_Document text_
After I finished eating, I threw on a hoodie and a pair of jeans and strolled outside. My dad greeted me by tossing me a pair of work gloves and pointing a finger at the collection of severed tree branches littering the yard. With a groan, I rolled up my sleeves and got to work.

I was in the middle of lamenting the loss of a beautiful Saturday morning and wallowing in self-pity when a gray, worn Toyota sedan pulled into the driveway. Looking up from the pile of sticks, I noticed a young African-American man emerge from the driver’s seat. He was tall, skinny and looked no more than a few years older than me. Clutching a thin, brown package in one hand and a small slip of paper in the other, he walked over to where I stood, a pine branch still dangling loosely at my side.

“Sorry, sir, but is this the house of Mr.-” The man squinted at the paper and spoke with a heavy Bostonian accent. “Yung-how Chen?” Seeing as this was one of the better pronunciations of my dad’s name, I laughed. “Sure is. That’s my dad,” I told him. A look of relief passed over his face. “Thank goodness,” he said, handing me the package. “Took me forever to find this place.” Hastily, I dropped the branch and took the small brown box from the man’s hand. “Thanks – that happens a lot,” I told him apologetically. I live on a secluded private drive in a corner of north Wayland, so people tend to get lost trying to find my house.

“Oh, I’ll bet,” the man joked. “Not easy to find your way through this forest. Have a good day!” His job done, he smiled and turned around, walking briskly back to his car. With a start, I noticed there was another person in the vehicle. Looking at me from the passenger seat was a young boy who couldn’t be older than seven or eight. Must be his brother, I thought. Only his head and shoulders were visible, the rest of his body being blocked from view by several large brown boxes balanced upon his legs. Upon close examination, it became clear that the whole car was stuffed to the brim with boxes. The man got into the car and sped off, the wheels bouncing over the bumpy dirt road with a squealing noise that slowly faded as the car disappeared. Bewildered, I turned back to my pile of sticks, trying to process what had just happened.

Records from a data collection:
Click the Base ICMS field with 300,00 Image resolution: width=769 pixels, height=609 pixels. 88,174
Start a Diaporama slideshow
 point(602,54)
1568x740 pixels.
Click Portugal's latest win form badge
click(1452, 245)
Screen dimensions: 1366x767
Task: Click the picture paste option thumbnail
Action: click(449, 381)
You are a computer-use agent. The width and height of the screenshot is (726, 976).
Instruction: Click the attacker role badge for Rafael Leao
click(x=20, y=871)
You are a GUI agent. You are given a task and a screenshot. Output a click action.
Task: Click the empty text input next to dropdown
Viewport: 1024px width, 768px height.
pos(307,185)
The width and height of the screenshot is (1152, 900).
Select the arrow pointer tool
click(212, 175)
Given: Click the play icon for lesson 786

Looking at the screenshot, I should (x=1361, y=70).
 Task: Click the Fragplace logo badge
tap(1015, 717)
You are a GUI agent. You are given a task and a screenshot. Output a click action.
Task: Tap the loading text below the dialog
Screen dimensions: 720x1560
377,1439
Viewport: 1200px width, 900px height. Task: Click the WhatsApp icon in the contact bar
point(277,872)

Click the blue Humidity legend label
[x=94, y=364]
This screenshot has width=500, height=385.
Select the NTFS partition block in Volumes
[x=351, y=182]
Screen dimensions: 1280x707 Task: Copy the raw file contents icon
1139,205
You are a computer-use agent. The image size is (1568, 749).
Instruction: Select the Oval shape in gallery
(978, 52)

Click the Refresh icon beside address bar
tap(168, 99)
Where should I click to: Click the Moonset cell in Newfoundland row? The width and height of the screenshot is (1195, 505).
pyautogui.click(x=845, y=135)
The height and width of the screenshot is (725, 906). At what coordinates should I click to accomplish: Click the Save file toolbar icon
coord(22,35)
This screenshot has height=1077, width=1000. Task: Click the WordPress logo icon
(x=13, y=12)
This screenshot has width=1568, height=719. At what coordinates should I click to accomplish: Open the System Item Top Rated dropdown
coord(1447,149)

_Required task 1_
From the delivery story, copy the stretch from "After I finished" through "got to work.".
_Required task 2_
In the delivery story, what kind of car pulls into the driveway?

_Worked answer 1_
After I finished eating, I threw on a hoodie and a pair of jeans and strolled outside. My dad greeted me by tossing me a pair of work gloves and pointing a finger at the collection of severed tree branches littering the yard. With a groan, I rolled up my sleeves and got to work.

_Worked answer 2_
A gray, worn Toyota sedan.